April 30, 2009
Instead of continuing to blog about blogging as we’ve done for the past three Thoughtful Thursdays, we will conclude April by returning to Thoughtful Thursday’s bread and butter: regular old infertility. The kind of issue that Fertiles just don’t tend to deal with, or at least not in the same way.
Hold on, not so fast… Quick detour first. It’s on topic, trust me.
When I bought my Volkswagen (as you may recall, the car I bought in 2001 to prepare for the baby that I was sure would be on the way soon), I received a registration card from VW. In addition to the usual name and address questions, it asked a question I’ve never seen anywhere else — a manifestation of the quirky marketing for which VW has strived for decades.
The registration card said something to the effect of:
Did you give your Volkswagen a name?
___ Of course! The name is _______
___ Huh? Why would I name a car?
To me, the very same question can be asked about all of the eggs and embryos (“theoretical children,” as my husband would call them) that get produced during fertility treatments.
Looking good!! Did you name ’em? We named ours Attia and Servilla (Attia survived- we assume).
Honestly, naming embryos had never occurred to me before. Yes, I gazed at their photos for hours, wished that they would stay, imagined their futures, loved them. But naming embryos who had not implanted (and in that case, never did implant) was just not on my radar. I did name my Volkswagen, though.
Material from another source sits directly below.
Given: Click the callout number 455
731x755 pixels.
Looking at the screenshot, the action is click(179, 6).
Anyway, I have found many people who thought otherwise in the blogosphere. I have seen names for eggs prior to retrieval or IUI (usually naming the whole group rather than each individual, such as The Magnificent Seven). I have seen lots of names for embryos post-fertilization/pre-transfer, and even more names for embryos post-transfer (some names for the group and some individual names). The naming seems to go up further once people see embryos on ultrasound. When the sex of the fetus is known, it seems rare not to have some kind of nickname (or in some cases, the people start using the real name that they will give the baby). Some names are unique to people’s interests; some reflect something about the embryos/fetuses; some are just fun or silly.
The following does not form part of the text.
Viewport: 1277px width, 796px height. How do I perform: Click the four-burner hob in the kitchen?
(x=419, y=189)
Using some concurrent twin pregnancies as examples:
- Miss Conception calls her twins Chick and Pea.
- Katedaphne has called her twins Thing 1 and Thing 2 since seeing their first ultrasounds.
- Shinejil named her twins Bruiser and Runty upon seeing their disparate sizes on ultrasound; one week later, Runty’s heartbeat could no longer be found, but Bruiser continues to do well.
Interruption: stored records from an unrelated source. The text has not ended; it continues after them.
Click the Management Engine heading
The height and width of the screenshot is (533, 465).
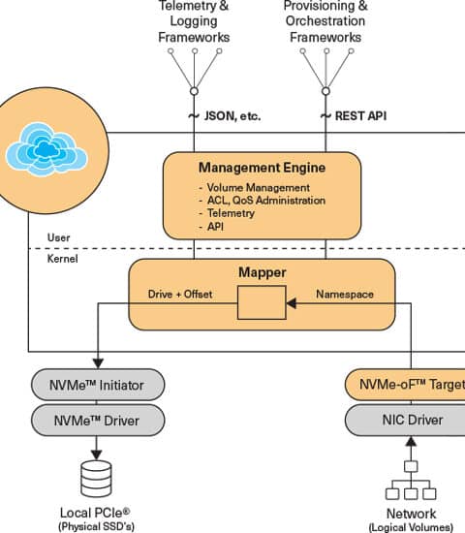[x=262, y=168]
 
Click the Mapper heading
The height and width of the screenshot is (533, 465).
[x=263, y=272]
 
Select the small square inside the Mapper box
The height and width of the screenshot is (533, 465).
[x=262, y=302]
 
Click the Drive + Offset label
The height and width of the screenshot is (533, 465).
[x=180, y=294]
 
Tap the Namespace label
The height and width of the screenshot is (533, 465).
[x=345, y=294]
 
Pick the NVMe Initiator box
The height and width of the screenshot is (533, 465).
[x=98, y=385]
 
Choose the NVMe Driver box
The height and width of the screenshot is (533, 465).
[x=98, y=421]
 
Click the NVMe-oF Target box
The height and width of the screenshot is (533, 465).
[x=405, y=385]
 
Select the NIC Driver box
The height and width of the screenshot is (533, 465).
[x=405, y=420]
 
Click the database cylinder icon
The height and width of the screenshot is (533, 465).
[x=96, y=479]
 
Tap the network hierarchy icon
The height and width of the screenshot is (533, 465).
[x=411, y=481]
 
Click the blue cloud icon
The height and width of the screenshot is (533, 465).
[x=46, y=149]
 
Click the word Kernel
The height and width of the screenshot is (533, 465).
[x=62, y=259]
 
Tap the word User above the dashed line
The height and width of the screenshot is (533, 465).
[x=58, y=237]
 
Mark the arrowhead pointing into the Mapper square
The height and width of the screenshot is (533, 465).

- Mrs. M@sk had been calling her twins The Flintstones, then revised it to Wilma and Betty once she learned the sexes, but she continues to call them all sorts of variations on the theme such as Bedrock Babies. By the way, Mrs. M@sk has just been put on bedrest for the remainder of her pregnancy, so go send her your good thoughts that the babies stay put for several more weeks.
My husband and I do have nicknames for our fetuses, but between the two of us we have said them out loud less than half a dozen times. Once, only once, when my husband said goodbye as I left for work, he also said goodbye to the babies using their nicknames. One of them is a name that DH for years has joked about giving our child as an actual name — purely a joke, he’s not batshit insane. The other one we came up with as a counterpart to the first name when we learned that I was carrying twins.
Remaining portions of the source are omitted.